LOS ANGELES– You can’t kill MVP with a hockey stick.
The “desperate hockey wives” soap may be out of the CBC playoffs but it is still in contention south of the border, where it airs on ABC Soapnet.
I was standing with my Globe and Mail colleague John Doyle at the tragically under-air conditioned ABC party last night when Doyle got a heads up on one of those newfangled blackberry thingies. It was from MVP producer Mary Young Lechie telling him one of the stars from her series, Lucas Bryant, was somewhere in the crowded banquet room.
The instructions were to look for the dude in the dark blue T-shirt near the coffee station.
Doyle and I snaked our way into the room, past Scrubs‘ Zach Braff, Sarah Chalke, Dirty Sexy Money’s Peter Krause and William Baldwin, Desperate Housewives Teri Hatcher and press tour Hall of Famer Dana Delany and a bunch of other A-listers and lo and behold, Lechie’s instructions were right on the money. Would that she could help me find (well, okay, Doyle find) 90210 Canuck Shenae Grimes at tonight’s CBS/CW affair. (Wait–she’s not on the list. Bloody publicists!)
Bryant says he is amused that MVP, which was slammed hard into the boards by many critics in Canada, seems to be getting two minutes for looking so good here. “I suppose its kind of par for the course in some ways.,” says Bryant, who stickhandled through this perhaps over caffeinated analogy about people in Canada “standing in line by the bank or waiting for the bus” and pretending not to notice somebody stripping off their shirt, whereas an American would holler, “Hey! Put your shirt on!”
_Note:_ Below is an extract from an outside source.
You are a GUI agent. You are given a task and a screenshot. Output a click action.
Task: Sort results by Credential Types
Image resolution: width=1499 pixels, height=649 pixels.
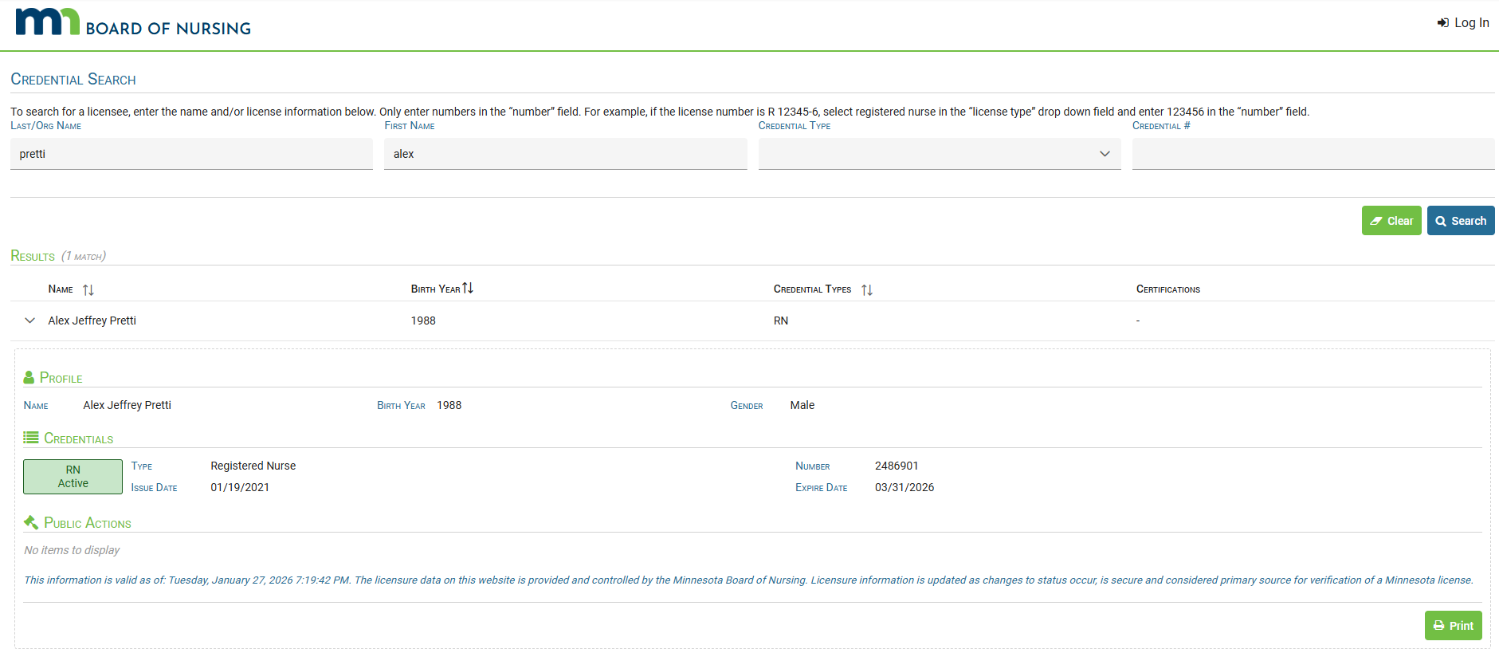(x=867, y=289)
Explained Bryant, “in some ways, the reaction here is not what I expected, but it is typically American.”
Bryant says he has heard rumblings that the producers are working to get this thing back on the ice for a second season. (Season One, by the way, is just out on DVD.) “People are trying to work out how they could pull it all together,” he says.
So why did it get high sticked in Canada? I always thought the network and producers blew it by not casting a star, someone with name recognition, to draw viewers who might have been put off by the sorta sports premise into the mix. The pilot started with the broken down captain of the team going over a balcony to his death. If they had even had the cheek to cast Tie Domi in that part, add half a million Toronto viewers and thank me later.
Plus Canadians don’t want to know from slutty hockey wives. As Doyle put it, “the NHL is so woven into the culture, people are suspicious.” In America, he figures, all this steamy hockey boinking is simply exotic.
Anyway, that’s the view from the coffee bar at the Beverly Hilton.